(Beginning of DATA EXTRACT)

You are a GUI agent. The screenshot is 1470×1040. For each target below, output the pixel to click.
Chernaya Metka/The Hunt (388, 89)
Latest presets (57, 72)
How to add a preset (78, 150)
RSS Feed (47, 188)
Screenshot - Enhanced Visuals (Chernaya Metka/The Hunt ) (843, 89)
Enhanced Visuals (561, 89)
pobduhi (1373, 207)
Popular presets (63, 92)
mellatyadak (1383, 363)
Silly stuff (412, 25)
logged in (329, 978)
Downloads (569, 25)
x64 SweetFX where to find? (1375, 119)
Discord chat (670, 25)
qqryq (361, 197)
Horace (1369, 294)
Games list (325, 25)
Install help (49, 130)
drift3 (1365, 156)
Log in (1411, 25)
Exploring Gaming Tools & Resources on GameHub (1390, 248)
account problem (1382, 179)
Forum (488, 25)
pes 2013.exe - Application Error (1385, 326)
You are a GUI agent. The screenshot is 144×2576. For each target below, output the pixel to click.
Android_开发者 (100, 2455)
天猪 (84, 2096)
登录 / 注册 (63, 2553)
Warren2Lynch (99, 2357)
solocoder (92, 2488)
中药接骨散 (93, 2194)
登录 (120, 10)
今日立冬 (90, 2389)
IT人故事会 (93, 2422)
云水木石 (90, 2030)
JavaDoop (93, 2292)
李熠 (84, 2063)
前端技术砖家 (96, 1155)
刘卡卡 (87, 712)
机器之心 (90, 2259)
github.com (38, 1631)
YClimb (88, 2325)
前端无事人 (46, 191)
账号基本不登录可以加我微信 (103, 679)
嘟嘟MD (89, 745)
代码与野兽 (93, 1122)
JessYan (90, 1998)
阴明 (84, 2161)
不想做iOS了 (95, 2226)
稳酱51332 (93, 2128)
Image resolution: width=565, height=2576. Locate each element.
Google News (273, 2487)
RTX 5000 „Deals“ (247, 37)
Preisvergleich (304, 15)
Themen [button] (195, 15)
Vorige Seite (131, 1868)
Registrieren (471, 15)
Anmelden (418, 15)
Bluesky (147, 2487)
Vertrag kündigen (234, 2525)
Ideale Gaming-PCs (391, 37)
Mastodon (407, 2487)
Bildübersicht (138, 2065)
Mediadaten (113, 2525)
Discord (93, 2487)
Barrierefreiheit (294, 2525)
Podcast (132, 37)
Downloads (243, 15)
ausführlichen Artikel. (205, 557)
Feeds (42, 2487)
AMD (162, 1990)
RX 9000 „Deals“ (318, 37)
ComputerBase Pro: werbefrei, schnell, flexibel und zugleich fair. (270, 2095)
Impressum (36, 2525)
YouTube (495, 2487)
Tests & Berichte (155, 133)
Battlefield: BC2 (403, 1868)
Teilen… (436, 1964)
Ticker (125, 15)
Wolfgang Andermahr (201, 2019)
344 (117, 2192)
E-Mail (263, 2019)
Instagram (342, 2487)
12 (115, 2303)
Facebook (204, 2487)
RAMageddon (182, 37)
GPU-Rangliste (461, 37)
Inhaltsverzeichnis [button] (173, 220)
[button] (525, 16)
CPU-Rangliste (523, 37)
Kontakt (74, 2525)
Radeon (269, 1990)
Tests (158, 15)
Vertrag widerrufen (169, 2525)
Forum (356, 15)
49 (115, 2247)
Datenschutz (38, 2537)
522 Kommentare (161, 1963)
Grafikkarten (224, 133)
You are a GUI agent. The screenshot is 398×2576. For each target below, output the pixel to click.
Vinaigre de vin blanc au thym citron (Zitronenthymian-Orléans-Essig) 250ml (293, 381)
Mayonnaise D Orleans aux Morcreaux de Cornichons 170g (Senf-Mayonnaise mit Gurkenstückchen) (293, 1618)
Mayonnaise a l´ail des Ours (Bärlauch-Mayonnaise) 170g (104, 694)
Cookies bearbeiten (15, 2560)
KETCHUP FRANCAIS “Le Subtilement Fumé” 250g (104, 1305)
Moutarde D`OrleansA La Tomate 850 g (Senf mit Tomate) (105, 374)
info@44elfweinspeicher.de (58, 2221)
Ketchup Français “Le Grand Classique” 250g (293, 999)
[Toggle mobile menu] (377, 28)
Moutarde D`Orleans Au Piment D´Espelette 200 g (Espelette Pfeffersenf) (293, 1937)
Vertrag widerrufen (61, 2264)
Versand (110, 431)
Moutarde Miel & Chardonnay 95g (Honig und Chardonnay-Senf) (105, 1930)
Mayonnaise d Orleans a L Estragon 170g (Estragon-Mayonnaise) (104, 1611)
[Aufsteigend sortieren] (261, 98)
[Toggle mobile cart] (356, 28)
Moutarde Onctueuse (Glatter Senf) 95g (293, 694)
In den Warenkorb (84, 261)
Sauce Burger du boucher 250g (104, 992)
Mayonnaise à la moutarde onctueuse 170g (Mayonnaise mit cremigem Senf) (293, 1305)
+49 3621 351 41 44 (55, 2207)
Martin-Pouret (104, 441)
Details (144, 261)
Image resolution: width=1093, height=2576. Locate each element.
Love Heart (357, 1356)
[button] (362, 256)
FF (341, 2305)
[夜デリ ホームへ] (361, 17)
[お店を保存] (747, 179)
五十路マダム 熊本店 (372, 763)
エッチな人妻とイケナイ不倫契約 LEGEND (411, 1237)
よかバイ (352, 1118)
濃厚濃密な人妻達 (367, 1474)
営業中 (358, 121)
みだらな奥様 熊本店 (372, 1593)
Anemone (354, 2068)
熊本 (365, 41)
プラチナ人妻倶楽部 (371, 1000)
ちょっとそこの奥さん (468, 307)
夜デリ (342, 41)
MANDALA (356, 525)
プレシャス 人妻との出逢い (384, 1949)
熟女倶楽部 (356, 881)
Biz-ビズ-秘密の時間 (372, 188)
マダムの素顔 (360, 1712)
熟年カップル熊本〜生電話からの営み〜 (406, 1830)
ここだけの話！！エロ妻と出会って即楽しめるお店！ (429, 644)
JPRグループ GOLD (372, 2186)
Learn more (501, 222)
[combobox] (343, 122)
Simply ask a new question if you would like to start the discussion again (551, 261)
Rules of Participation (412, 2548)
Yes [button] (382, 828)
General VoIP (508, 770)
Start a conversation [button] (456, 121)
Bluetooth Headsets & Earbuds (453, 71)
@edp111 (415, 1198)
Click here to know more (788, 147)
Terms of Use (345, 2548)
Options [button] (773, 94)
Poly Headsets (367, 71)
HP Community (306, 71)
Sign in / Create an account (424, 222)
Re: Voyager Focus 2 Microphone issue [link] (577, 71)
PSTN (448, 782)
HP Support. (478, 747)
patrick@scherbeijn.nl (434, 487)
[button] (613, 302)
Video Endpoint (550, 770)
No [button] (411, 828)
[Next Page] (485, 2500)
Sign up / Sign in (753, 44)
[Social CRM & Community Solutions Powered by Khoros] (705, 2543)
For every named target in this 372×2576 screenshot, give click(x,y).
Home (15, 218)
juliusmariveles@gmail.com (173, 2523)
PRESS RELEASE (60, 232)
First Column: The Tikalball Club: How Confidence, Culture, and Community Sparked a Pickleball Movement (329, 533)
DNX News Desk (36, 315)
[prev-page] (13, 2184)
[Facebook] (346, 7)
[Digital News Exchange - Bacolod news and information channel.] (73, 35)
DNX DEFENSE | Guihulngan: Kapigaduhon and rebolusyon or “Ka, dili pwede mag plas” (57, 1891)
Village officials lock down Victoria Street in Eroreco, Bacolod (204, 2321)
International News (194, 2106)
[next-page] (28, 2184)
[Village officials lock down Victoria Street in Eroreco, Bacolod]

(End of DATA EXTRACT)

ACTION ITEM> All that belongs in your answer is the stretch of entries above from the line with "稳酱51332 (93, 2128)" through the line with "Versand (110, 431)", printed exactly.

EXERCISE ANSWER>
稳酱51332 (93, 2128)
Image resolution: width=565, height=2576. Locate each element.
Google News (273, 2487)
RTX 5000 „Deals“ (247, 37)
Preisvergleich (304, 15)
Themen [button] (195, 15)
Vorige Seite (131, 1868)
Registrieren (471, 15)
Anmelden (418, 15)
Bluesky (147, 2487)
Vertrag kündigen (234, 2525)
Ideale Gaming-PCs (391, 37)
Mastodon (407, 2487)
Bildübersicht (138, 2065)
Mediadaten (113, 2525)
Discord (93, 2487)
Barrierefreiheit (294, 2525)
Podcast (132, 37)
Downloads (243, 15)
ausführlichen Artikel. (205, 557)
Feeds (42, 2487)
AMD (162, 1990)
RX 9000 „Deals“ (318, 37)
ComputerBase Pro: werbefrei, schnell, flexibel und zugleich fair. (270, 2095)
Impressum (36, 2525)
YouTube (495, 2487)
Tests & Berichte (155, 133)
Battlefield: BC2 (403, 1868)
Teilen… (436, 1964)
Ticker (125, 15)
Wolfgang Andermahr (201, 2019)
344 (117, 2192)
E-Mail (263, 2019)
Instagram (342, 2487)
12 (115, 2303)
Facebook (204, 2487)
RAMageddon (182, 37)
GPU-Rangliste (461, 37)
Inhaltsverzeichnis [button] (173, 220)
[button] (525, 16)
CPU-Rangliste (523, 37)
Kontakt (74, 2525)
Radeon (269, 1990)
Tests (158, 15)
Vertrag widerrufen (169, 2525)
Forum (356, 15)
49 (115, 2247)
Datenschutz (38, 2537)
522 Kommentare (161, 1963)
Grafikkarten (224, 133)
You are a GUI agent. The screenshot is 398×2576. For each target below, output the pixel to click.
Vinaigre de vin blanc au thym citron (Zitronenthymian-Orléans-Essig) 250ml (293, 381)
Mayonnaise D Orleans aux Morcreaux de Cornichons 170g (Senf-Mayonnaise mit Gurkenstückchen) (293, 1618)
Mayonnaise a l´ail des Ours (Bärlauch-Mayonnaise) 170g (104, 694)
Cookies bearbeiten (15, 2560)
KETCHUP FRANCAIS “Le Subtilement Fumé” 250g (104, 1305)
Moutarde D`OrleansA La Tomate 850 g (Senf mit Tomate) (105, 374)
info@44elfweinspeicher.de (58, 2221)
Ketchup Français “Le Grand Classique” 250g (293, 999)
[Toggle mobile menu] (377, 28)
Moutarde D`Orleans Au Piment D´Espelette 200 g (Espelette Pfeffersenf) (293, 1937)
Vertrag widerrufen (61, 2264)
Versand (110, 431)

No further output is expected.